The 'gene silencing' trial for HD patients is about to start.
This trial represents a very preliminary stage of a very complex approach to cure the disease by reducing the toxic effects of the defective gene. How? By blocking the production of the ' sick ' protein huntingtin. We are not yet at a stage of proximity to a cure, but only in a very initial stage that will test the drug safety ant tolerability.
For this reason, only few patients from few centers (one in North America and others in Europe) will be involved.
We believe that it is appropriate to mantain a cautious attitude. In fact, the defective gene will be only partially turned off and it will not be turned off only the defective gene, but also the ' healthy ' one, whose functions are necessary for the proper human physiology.

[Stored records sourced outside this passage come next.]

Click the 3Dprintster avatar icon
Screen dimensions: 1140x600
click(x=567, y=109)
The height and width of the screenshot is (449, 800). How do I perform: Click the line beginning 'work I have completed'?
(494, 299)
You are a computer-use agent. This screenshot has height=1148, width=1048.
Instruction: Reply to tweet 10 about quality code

Although it is believed that the partial shutdown of the normal gene (along with that bad ) should not be a problem, there is the possibility that unpredictable side effects appear.
The distribution of the drug within the nervous system may not be sufficient to ensure future effectiveness, nor we can predict how long the drug will maintain its effect, once injected into the cerebrospinal fluid . Patients who undergo this trial will therefore accept an injection of the drug in the cerebrospinal fluid (the fluid that surrounds the brain and spinal cord ) and the risk related to the unknowns of this strategy .

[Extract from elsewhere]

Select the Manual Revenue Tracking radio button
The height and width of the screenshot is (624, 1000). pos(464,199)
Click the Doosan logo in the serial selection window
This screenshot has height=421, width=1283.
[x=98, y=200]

To summarize: this is a Phase I Study, aimed at evaluating the safety and tolerability (not yet the effectiveness) of the drug in a small number of patients (not more than 36) at an early stage of the disease.

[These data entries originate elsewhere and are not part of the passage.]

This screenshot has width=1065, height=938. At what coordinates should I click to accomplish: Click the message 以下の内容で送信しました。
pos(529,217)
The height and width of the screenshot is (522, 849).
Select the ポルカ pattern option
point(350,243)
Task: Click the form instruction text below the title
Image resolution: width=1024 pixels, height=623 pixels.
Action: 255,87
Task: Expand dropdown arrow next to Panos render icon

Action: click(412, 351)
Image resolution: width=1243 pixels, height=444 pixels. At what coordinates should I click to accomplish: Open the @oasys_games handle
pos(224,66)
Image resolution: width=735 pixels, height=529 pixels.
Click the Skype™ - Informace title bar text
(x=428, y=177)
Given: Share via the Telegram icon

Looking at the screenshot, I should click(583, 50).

We do hope this first attempt will be successfull and will update you as soon as we will have updates.
The involved Centres are the following:
In Canada: University of British Columbia Vancouver
In Germania: Ruhr-University of Bochum; Ulm University Hospital
In Inghilterra: Cambridge University Hospital; University College London;University of Manchester, St. Mary's Hospital
At present, none of them has still started to recruit patients.